Classist, racist, and sexist stereotypes inform common shelter regulations. Most family shelters in the US include rules governing supervision of children, household chores, curfews, visitors, child discipline, overnight passes, child and adult bedtimes, phone use, budgeting and saving requirements, and class attendance (Connolly, 2000a; Friedman, 2000; Williams, 2016). Although some regulations may be well-intentioned, they also require that mothers relinquish autonomy and control over parental practices (Connolly, 2000a; Friedman, 2000). As Hartnett and Harding (2005, p. 42) explain, US shelter rules that “regulate the behavior and movement of people may be intended to teach people the proper way to behave in a ‘home.’ The underlying message is that people need to be taught and, therefore, these rules are necessary.” Few mothers describe shelter rules as helpful or family oriented (Connolly, 2000a; Hoffman & Coffey, 2008).
Unhoused mothers report being the targets of stereotyping, social distancing, surveillance, and discrimination in family shelters. In Cosgrove and Flynn’s (2005) study of 17 homeless US mothers, all interviewees identified at least one incident of being devalued and/or discriminated against by service providers. As one informant explained, “When you don’t have a place to live … you have no value … you’re nothing” (Cosgrove & Flynn, 2005, p. 133). Power inequities in the status of shelter staff and residents lay the foundation for discrimination (Hartnett & Postmus, 2010; Hoffman & Coffey, 2008). In DeWard and Moe’s (2010) study of US shelter dynamics, mothers reported differential treatment by shelter staff, which in turn affected access to food, clothing, and personal items. Beyond these material losses, mothers described losing their children’s respect as a consequence of this treatment.
Walking a “tightrope”: Critical resistance and shelter rules
Sheltered mothers walk a figurative “tightrope” – challenging shelter rules can jeopardize access to resources or result in expulsion while adherence can reduce autonomy or undermine parental authority.
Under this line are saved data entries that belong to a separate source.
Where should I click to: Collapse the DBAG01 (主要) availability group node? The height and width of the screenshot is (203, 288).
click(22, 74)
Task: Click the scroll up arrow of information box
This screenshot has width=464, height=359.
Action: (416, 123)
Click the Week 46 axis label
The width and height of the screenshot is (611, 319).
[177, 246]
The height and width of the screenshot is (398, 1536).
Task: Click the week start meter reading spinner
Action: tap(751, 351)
A growing body of research focuses on critical resistance, a term that broadly refers to behavioral and symbolic acts of opposition by individuals with limited power to navigate and resist oppression (Leach & Livingstone, 2015). Although there is no uniformly accepted definition, most conceptualizations emphasize skewed power relations and the interactional dynamics of resistance, with a range of thoughts and behaviors recognized as oppositional (see Hollander & Einwohner, 2004). In addition to these shared understandings, our analysis draws on McCormack’s conceptualization of “everyday forms” of resistance as “those mundane practices that occur as [welfare] recipients participate in their daily lives, challenging in an unorganized and often invisible way the meanings that render them powerless” (2004, p. 374). Resistance by homeless mothers is similarly complex due to their lack of power and reliance on authorities to distribute resources, but can open avenues for sheltered women to challenge and even shift asymmetrical power relations (Hollander & Einwohner, 2004). We use the term “critical resistance” to describe these strategies.
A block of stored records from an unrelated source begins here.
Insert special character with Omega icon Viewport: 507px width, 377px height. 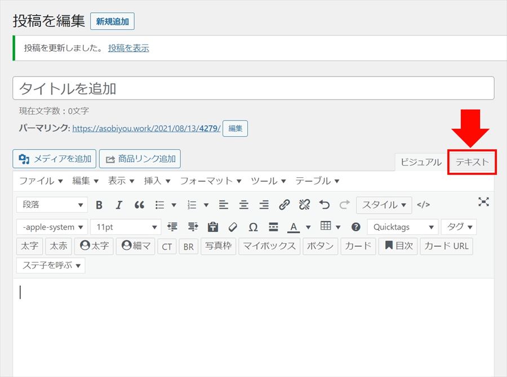(253, 227)
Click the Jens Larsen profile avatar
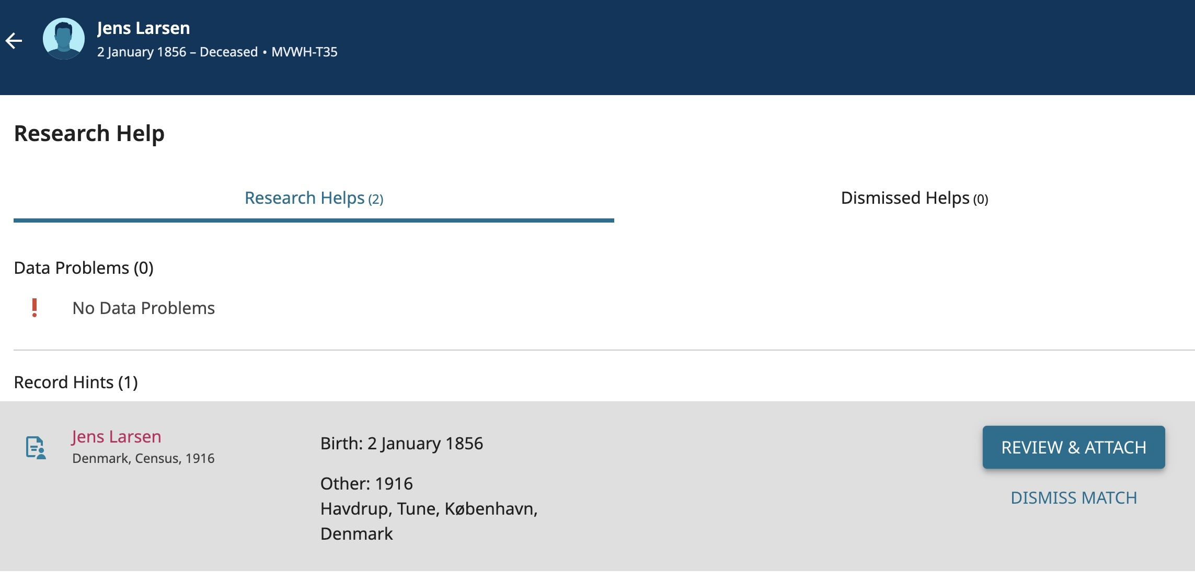 tap(63, 39)
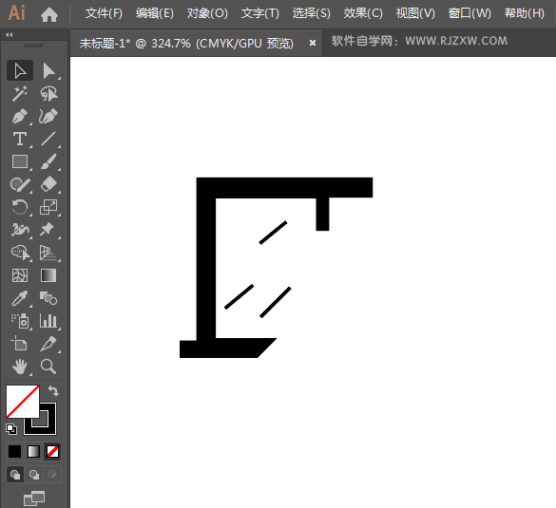
Task: Collapse the toolbar with double-arrow
Action: tap(10, 35)
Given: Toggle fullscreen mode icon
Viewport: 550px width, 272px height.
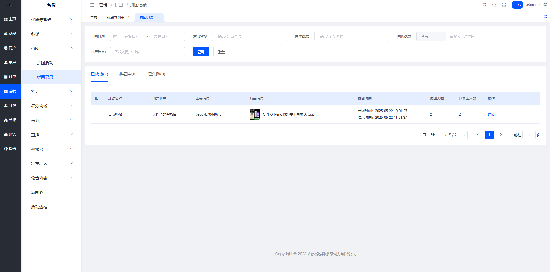Looking at the screenshot, I should (504, 5).
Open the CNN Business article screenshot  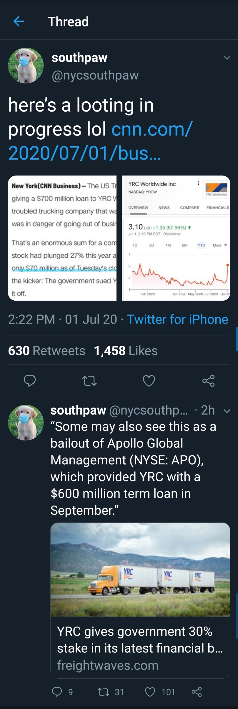62,238
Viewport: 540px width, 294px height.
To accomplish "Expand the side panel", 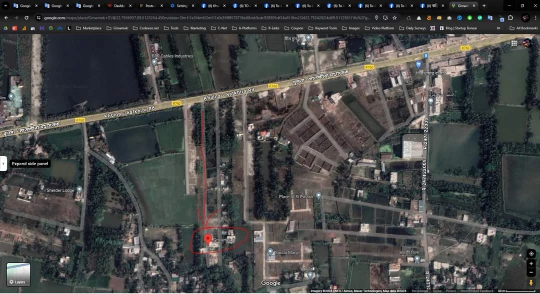I will (x=4, y=163).
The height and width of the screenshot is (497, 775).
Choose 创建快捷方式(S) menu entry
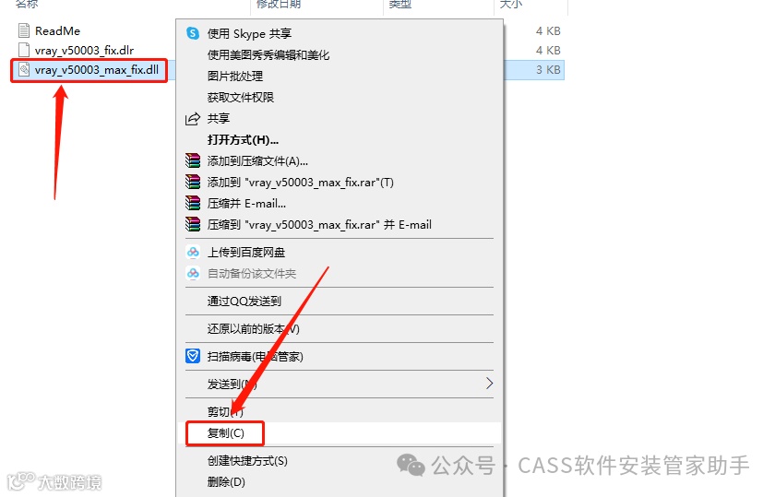[x=247, y=461]
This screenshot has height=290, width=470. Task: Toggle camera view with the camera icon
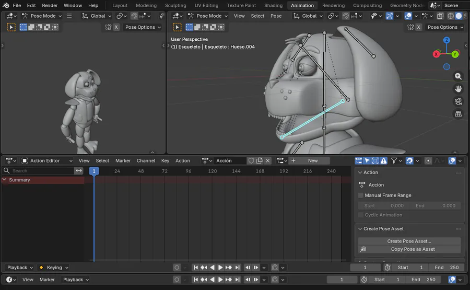(458, 101)
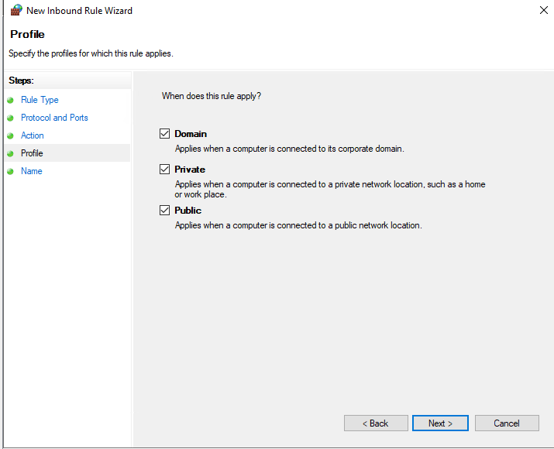Click the green bullet beside Protocol and Ports
The width and height of the screenshot is (554, 449).
10,118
More research on critical resistance focuses on cash-aid recipients rather than unhoused or sheltered mothers; however, these groups share commonalities. Collectively, US-based scholarship in this area identifies four primary forms of resistance (Hollander & Einwohner, 2004; Luna, 2009; McCormack, 2004, 2005). Instrumental resistance, which involves portraying oneself favorably to secure positive outcomes, is particularly likely to be used when access to resources is limited or competition is high (McCormack, 2004). For unhoused mothers, this strategy may be pivotal to gaining shelter entry. Discursive resistance challenges the messages and values communicated by dominant stereotypes, and in doing so can counteract the negative psychological effects of classist, racist, and sexist stigma (McCormack, 2004, 2005). Examples of discursive resistance include reframing low-income status as a form of thriftiness, or reconceptualizing underemployment as increased time to spend with child/ren.
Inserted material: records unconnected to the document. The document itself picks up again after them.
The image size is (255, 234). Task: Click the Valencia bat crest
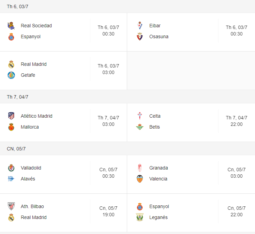pyautogui.click(x=140, y=179)
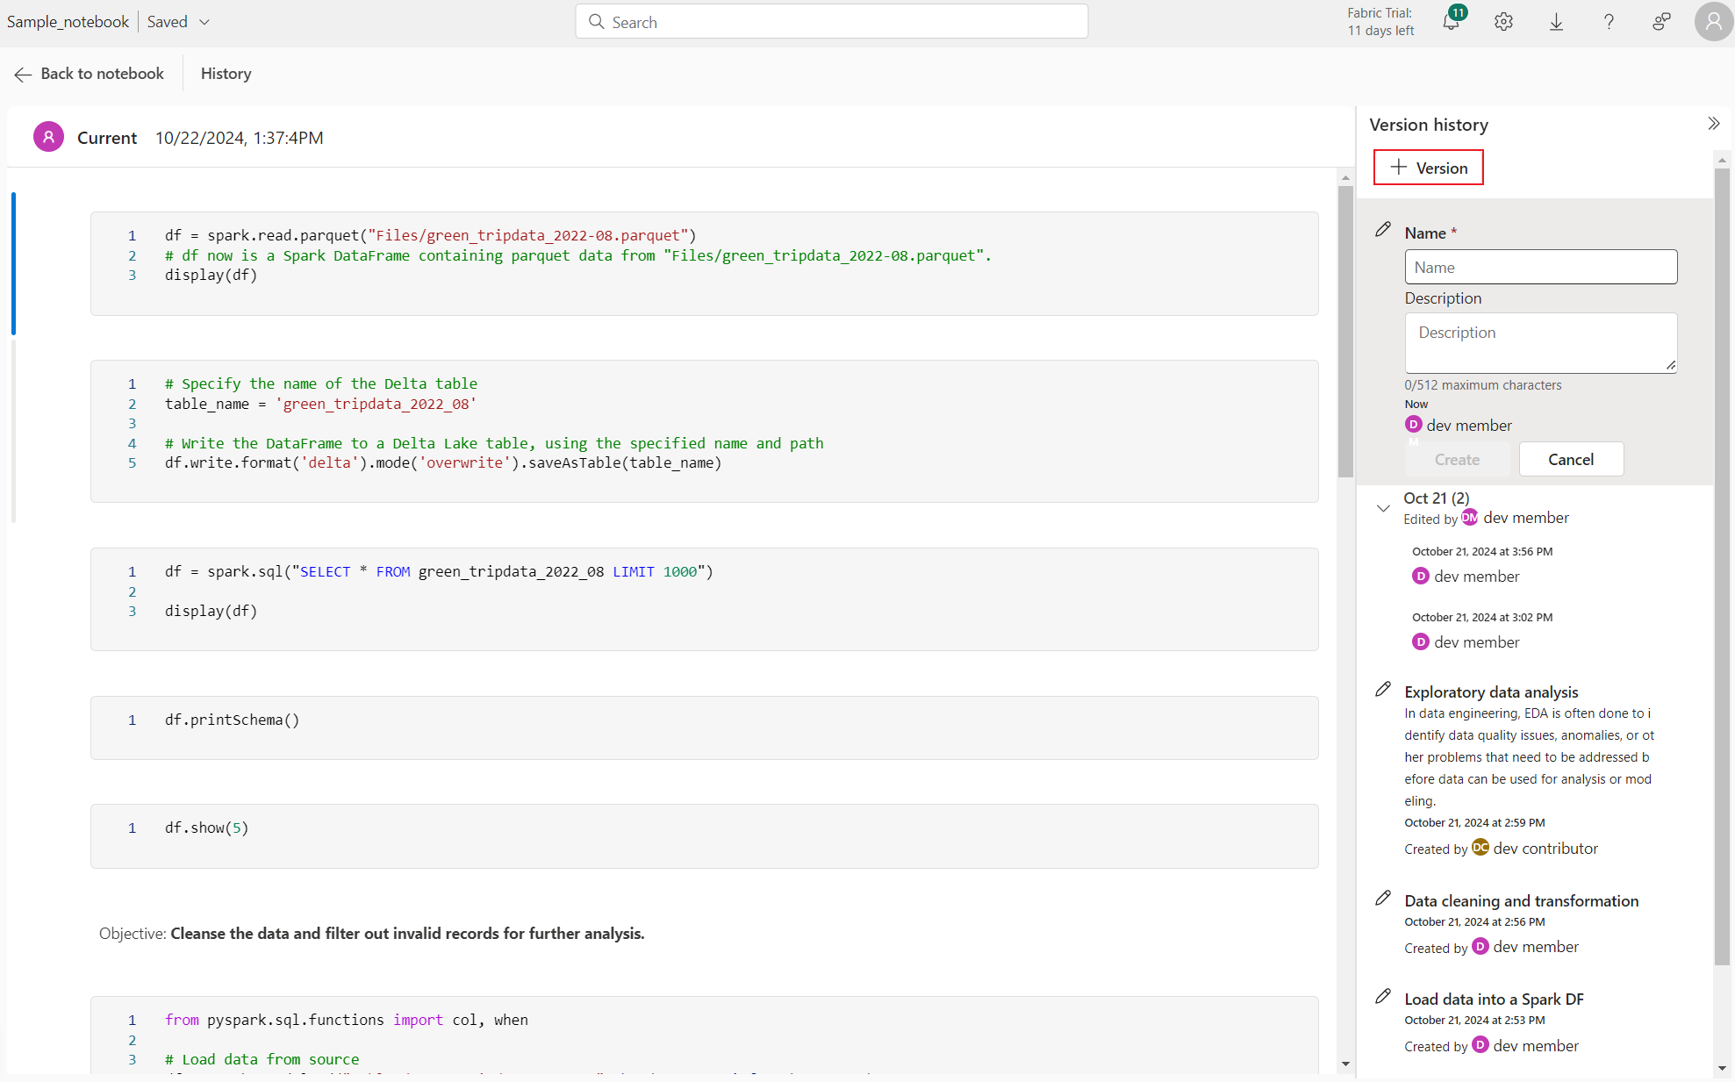Click the Name input field for new version

pos(1542,266)
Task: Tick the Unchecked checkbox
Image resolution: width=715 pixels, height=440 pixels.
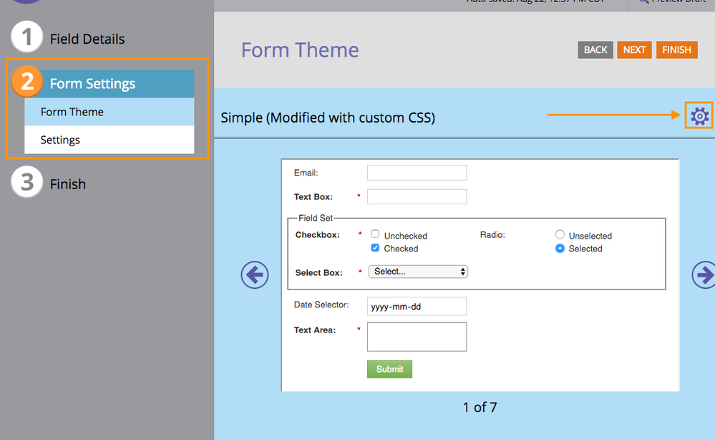Action: click(375, 234)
The in/visibility of behavior is central to overt and covert resistance. Overt resistance involves direct confrontation and is recognized as such by targets and observers. Conversely, covert resistance involves subtle subversion that goes unrecognized by targets as resistance but may be “visible” to similarly positioned people (Hollander & Einwohner, 2004). As a “safer” strategy, covert resistance may be used more frequently than higher risk overt resistance (Hollander & Einwohner, 2004; Luna, 2009). Much remains to be known about the types of critical resistance strategies among homeless women living in family shelters with their children.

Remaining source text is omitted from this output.